Neuregelung ab dem 01.01.2023:

Zunächst war zu prüfen, ob die VGem evtl. unter die Kleinunternehmerregelung des § 19 UStG fällt

Kleinunternehmer ist, wer 
  • im vorangegangenen Kalenderjahr einen Umsatz zuzüglich Umsatzsteuer von nicht mehr als 22.000 Euro hat
    und 
  • im laufenden Kalenderjahr einen voraussichtlichen Umsatz zuzüglich Umsatzsteuer von nicht mehr als 50.000 Euro hat.
Beide Voraussetzungen müssen erfüllt sein

Bei der Grenze von 50.000 Euro handelt es sich um eine Prognose zu Beginn des Kalenderjahres. Wurde diese Prognose nach bestem Wissen und Gewissen aufgestellt, ist eine Überschreitung der 50.000 Euro während des laufenden Jahres unschädlich. 
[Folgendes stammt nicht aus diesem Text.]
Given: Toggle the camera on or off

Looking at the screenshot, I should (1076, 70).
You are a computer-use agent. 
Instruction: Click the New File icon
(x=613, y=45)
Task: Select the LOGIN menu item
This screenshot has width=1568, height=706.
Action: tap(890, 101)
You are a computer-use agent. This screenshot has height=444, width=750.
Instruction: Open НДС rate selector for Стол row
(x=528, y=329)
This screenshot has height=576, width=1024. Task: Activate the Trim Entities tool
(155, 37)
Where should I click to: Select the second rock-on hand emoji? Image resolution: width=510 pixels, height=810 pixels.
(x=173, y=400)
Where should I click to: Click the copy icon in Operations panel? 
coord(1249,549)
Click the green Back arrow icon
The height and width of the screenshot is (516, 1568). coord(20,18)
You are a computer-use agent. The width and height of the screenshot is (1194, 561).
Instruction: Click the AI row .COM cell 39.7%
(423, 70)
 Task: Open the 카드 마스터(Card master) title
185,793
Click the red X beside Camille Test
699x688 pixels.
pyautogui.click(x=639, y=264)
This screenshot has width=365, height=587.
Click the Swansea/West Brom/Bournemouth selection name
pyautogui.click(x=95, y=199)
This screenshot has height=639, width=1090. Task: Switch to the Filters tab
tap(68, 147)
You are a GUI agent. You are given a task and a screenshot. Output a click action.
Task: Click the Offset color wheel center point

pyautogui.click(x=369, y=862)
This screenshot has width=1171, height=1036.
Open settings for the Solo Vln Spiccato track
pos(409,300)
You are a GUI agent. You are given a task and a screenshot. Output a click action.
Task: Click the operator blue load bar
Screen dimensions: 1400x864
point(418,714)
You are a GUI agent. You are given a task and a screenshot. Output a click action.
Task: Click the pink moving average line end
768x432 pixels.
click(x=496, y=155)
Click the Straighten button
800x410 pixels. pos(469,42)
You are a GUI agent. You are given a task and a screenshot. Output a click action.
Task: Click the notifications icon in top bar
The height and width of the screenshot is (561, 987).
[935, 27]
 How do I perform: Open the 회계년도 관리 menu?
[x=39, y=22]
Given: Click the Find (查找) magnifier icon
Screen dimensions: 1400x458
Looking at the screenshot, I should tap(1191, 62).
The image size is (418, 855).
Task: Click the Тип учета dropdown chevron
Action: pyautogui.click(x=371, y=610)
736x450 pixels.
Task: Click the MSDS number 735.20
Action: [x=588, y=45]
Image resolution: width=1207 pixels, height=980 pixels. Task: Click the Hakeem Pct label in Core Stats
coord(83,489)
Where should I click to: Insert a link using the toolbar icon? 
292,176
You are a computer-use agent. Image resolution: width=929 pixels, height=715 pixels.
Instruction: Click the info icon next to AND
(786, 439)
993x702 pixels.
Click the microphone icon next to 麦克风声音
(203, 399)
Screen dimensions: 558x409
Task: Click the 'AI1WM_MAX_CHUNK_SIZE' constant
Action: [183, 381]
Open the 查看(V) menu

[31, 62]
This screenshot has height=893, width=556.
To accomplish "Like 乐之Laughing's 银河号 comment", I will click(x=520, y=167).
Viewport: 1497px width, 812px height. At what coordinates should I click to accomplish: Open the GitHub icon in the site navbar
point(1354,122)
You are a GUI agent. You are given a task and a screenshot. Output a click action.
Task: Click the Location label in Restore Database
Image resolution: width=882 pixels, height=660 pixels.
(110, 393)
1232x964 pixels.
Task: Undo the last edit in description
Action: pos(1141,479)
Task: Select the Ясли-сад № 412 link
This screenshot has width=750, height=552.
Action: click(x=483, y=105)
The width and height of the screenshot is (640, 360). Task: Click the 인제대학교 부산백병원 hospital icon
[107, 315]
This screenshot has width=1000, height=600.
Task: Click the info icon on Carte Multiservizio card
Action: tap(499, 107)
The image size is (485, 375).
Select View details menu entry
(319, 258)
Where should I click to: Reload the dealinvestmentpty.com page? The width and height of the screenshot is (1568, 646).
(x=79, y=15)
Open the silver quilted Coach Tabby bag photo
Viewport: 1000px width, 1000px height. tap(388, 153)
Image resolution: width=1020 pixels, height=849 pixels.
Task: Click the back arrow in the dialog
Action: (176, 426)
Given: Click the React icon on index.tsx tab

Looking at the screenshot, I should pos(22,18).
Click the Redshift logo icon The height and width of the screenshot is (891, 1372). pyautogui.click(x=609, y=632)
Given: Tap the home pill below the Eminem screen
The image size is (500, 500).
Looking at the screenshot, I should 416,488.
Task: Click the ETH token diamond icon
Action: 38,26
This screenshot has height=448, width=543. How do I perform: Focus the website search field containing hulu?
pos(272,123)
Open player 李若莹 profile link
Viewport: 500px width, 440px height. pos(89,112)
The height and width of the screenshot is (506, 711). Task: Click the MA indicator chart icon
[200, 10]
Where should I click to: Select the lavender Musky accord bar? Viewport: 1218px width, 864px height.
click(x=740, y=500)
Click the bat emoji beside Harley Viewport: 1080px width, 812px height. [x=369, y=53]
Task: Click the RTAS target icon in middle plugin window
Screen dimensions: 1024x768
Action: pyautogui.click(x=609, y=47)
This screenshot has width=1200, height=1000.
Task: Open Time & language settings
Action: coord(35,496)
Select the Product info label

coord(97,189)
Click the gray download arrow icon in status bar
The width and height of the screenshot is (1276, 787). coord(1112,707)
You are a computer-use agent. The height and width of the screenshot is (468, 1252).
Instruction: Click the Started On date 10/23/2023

Diese sin für die VGem nicht erfüllt. Ursächlich sind hierfür die bei den Verbänden erhobenen Verwaltungskostenbeiträge. Diese stellen keine ö.r. Leistungen dar, sondern ein privatrechtliches Entgelt aus Personaldienstleistungen. Die Bemessung erfolgt über einen Umlagefaktor nach Buchungsvorgängen und Personalstellen und betrifft die Verrechnung dieser Kosten nach Jahresablauf an die beiden Schulverbände und den Abwasserverband Mindel-Kammel.

Dies begründet sich vor dem Hintergrund, dass diese selbständigen Körperschaften des öffentlichen Rechts über keine eigene Verwaltung aus Personalamt, Kämmerei und Kasse verfügen und sich hier der Dienstleistung der Vgem Offingen als geschäftsführende Verwaltung bedient. Da über die Verbände auch keine Kostenbeteiligung am Defizit erfolgt (im Gegensatz zu den Mitgliedsgemeinden), ist eine Kostenverrechnung im Sinne der Leistungsabgabe sachgerecht.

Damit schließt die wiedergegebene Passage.